DATASET:
+ + +

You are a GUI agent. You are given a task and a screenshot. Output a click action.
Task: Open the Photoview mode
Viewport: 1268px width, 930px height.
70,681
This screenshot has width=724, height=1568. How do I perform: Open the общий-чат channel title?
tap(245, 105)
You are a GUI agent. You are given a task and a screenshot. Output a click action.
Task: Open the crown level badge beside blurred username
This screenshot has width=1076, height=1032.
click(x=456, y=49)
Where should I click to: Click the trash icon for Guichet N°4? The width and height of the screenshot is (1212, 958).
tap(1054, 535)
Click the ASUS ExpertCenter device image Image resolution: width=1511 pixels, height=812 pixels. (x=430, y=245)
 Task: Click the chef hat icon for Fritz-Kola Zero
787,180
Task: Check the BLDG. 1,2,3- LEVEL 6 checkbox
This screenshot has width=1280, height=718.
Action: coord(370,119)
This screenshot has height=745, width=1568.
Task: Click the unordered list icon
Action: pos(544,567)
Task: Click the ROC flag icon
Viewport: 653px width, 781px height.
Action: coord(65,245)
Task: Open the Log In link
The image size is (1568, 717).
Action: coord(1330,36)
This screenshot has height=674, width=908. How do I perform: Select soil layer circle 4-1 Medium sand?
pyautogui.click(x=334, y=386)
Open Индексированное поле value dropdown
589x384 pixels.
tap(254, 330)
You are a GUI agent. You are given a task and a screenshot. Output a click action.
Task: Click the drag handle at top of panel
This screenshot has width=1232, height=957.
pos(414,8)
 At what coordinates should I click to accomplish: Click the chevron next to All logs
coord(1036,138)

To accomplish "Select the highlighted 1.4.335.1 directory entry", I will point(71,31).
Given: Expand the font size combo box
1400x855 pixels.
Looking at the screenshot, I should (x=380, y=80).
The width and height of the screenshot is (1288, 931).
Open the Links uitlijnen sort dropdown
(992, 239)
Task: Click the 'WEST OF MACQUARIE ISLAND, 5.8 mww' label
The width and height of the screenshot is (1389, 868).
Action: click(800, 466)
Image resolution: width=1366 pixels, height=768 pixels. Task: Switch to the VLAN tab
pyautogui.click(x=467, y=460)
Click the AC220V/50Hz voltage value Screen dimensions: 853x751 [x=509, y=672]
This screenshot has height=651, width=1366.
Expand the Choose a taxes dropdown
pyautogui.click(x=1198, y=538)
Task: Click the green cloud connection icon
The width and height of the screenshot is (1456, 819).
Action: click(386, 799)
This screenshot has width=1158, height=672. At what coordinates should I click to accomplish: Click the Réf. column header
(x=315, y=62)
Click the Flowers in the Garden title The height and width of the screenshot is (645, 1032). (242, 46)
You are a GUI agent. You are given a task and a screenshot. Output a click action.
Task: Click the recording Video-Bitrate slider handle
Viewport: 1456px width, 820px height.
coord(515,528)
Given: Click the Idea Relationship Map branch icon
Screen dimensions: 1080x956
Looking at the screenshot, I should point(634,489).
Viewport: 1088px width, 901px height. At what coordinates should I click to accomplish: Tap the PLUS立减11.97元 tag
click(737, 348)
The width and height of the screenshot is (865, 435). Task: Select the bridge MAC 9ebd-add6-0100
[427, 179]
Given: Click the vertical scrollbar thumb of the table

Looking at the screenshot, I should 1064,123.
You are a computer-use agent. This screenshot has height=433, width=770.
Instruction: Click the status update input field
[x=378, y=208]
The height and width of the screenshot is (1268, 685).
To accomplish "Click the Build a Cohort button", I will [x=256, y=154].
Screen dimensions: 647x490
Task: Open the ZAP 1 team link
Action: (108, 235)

+ + +

OBJECTIVE: Render the data above as a Markdown table with the columns Row and Line, giving each non-blank line its own numbered row and omitting blank lines.

SOLUTION FOR THIS EXERCISE:
| Row | Line |
|---|---|
| 1 | You are a GUI agent. You are given a task and a screenshot. Output a click action. |
| 2 | Task: Open the Photoview mode |
| 3 | Viewport: 1268px width, 930px height. |
| 4 | 70,681 |
| 5 | This screenshot has width=724, height=1568. How do I perform: Open the общий-чат channel title? |
| 6 | tap(245, 105) |
| 7 | You are a GUI agent. You are given a task and a screenshot. Output a click action. |
| 8 | Task: Open the crown level badge beside blurred username |
| 9 | This screenshot has width=1076, height=1032. |
| 10 | click(x=456, y=49) |
| 11 | Where should I click to: Click the trash icon for Guichet N°4? The width and height of the screenshot is (1212, 958). |
| 12 | tap(1054, 535) |
| 13 | Click the ASUS ExpertCenter device image Image resolution: width=1511 pixels, height=812 pixels. (x=430, y=245) |
| 14 |  Task: Click the chef hat icon for Fritz-Kola Zero |
| 15 | 787,180 |
| 16 | Task: Check the BLDG. 1,2,3- LEVEL 6 checkbox |
| 17 | This screenshot has width=1280, height=718. |
| 18 | Action: coord(370,119) |
| 19 | This screenshot has height=745, width=1568. |
| 20 | Task: Click the unordered list icon |
| 21 | Action: pos(544,567) |
| 22 | Task: Click the ROC flag icon |
| 23 | Viewport: 653px width, 781px height. |
| 24 | Action: coord(65,245) |
| 25 | Task: Open the Log In link |
| 26 | The image size is (1568, 717). |
| 27 | Action: coord(1330,36) |
| 28 | This screenshot has height=674, width=908. How do I perform: Select soil layer circle 4-1 Medium sand? |
| 29 | pyautogui.click(x=334, y=386) |
| 30 | Open Индексированное поле value dropdown |
| 31 | 589x384 pixels. |
| 32 | tap(254, 330) |
| 33 | You are a GUI agent. You are given a task and a screenshot. Output a click action. |
| 34 | Task: Click the drag handle at top of panel |
| 35 | This screenshot has width=1232, height=957. |
| 36 | pos(414,8) |
| 37 |  At what coordinates should I click to accomplish: Click the chevron next to All logs |
| 38 | coord(1036,138) |
| 39 | To accomplish "Select the highlighted 1.4.335.1 directory entry", I will point(71,31). |
| 40 | Given: Expand the font size combo box |
| 41 | 1400x855 pixels. |
| 42 | Looking at the screenshot, I should (x=380, y=80). |
| 43 | The width and height of the screenshot is (1288, 931). |
| 44 | Open the Links uitlijnen sort dropdown |
| 45 | (992, 239) |
| 46 | Task: Click the 'WEST OF MACQUARIE ISLAND, 5.8 mww' label |
| 47 | The width and height of the screenshot is (1389, 868). |
| 48 | Action: click(800, 466) |
| 49 | Image resolution: width=1366 pixels, height=768 pixels. Task: Switch to the VLAN tab |
| 50 | pyautogui.click(x=467, y=460) |
| 51 | Click the AC220V/50Hz voltage value Screen dimensions: 853x751 [x=509, y=672] |
| 52 | This screenshot has height=651, width=1366. |
| 53 | Expand the Choose a taxes dropdown |
| 54 | pyautogui.click(x=1198, y=538) |
| 55 | Task: Click the green cloud connection icon |
| 56 | The width and height of the screenshot is (1456, 819). |
| 57 | Action: click(386, 799) |
| 58 | This screenshot has width=1158, height=672. At what coordinates should I click to accomplish: Click the Réf. column header |
| 59 | (x=315, y=62) |
| 60 | Click the Flowers in the Garden title The height and width of the screenshot is (645, 1032). (242, 46) |
| 61 | You are a GUI agent. You are given a task and a screenshot. Output a click action. |
| 62 | Task: Click the recording Video-Bitrate slider handle |
| 63 | Viewport: 1456px width, 820px height. |
| 64 | coord(515,528) |
| 65 | Given: Click the Idea Relationship Map branch icon |
| 66 | Screen dimensions: 1080x956 |
| 67 | Looking at the screenshot, I should point(634,489). |
| 68 | Viewport: 1088px width, 901px height. At what coordinates should I click to accomplish: Tap the PLUS立减11.97元 tag |
| 69 | click(737, 348) |
| 70 | The width and height of the screenshot is (865, 435). Task: Select the bridge MAC 9ebd-add6-0100 |
| 71 | [427, 179] |
| 72 | Given: Click the vertical scrollbar thumb of the table |
| 73 | Looking at the screenshot, I should 1064,123. |
| 74 | You are a computer-use agent. This screenshot has height=433, width=770. |
| 75 | Instruction: Click the status update input field |
| 76 | [x=378, y=208] |
| 77 | The height and width of the screenshot is (1268, 685). |
| 78 | To accomplish "Click the Build a Cohort button", I will [x=256, y=154]. |
| 79 | Screen dimensions: 647x490 |
| 80 | Task: Open the ZAP 1 team link |
| 81 | Action: (108, 235) |